What you will do -
Within the entries below, the lines from the one with "This screenshot has height=330, width=331." through the one with "Click the bullet before Second thing" are to be set down exactly, both ends kept.

>>>>

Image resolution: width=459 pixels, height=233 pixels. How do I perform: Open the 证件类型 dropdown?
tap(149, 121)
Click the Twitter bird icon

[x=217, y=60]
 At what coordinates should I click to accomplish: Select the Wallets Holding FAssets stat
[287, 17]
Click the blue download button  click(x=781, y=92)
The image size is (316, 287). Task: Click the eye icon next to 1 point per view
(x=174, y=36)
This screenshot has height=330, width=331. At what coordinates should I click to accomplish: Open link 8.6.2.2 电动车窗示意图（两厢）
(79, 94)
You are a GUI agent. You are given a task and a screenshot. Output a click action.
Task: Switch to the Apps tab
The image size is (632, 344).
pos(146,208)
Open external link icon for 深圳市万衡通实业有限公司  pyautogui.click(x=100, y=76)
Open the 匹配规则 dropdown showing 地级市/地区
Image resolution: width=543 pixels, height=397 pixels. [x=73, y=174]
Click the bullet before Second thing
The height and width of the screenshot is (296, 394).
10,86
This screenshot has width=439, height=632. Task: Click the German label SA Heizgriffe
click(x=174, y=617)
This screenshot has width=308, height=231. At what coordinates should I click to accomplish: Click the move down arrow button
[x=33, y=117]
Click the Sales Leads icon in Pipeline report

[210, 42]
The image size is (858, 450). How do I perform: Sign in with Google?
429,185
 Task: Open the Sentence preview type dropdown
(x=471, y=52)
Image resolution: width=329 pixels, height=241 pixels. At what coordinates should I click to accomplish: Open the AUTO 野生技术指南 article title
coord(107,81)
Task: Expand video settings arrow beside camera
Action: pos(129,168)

<<<<

Written response -
This screenshot has height=330, width=331. At what coordinates should I click to accomplish: Open link 8.6.2.2 电动车窗示意图（两厢）
(79, 94)
You are a GUI agent. You are given a task and a screenshot. Output a click action.
Task: Switch to the Apps tab
The image size is (632, 344).
pos(146,208)
Open external link icon for 深圳市万衡通实业有限公司  pyautogui.click(x=100, y=76)
Open the 匹配规则 dropdown showing 地级市/地区
Image resolution: width=543 pixels, height=397 pixels. [x=73, y=174]
Click the bullet before Second thing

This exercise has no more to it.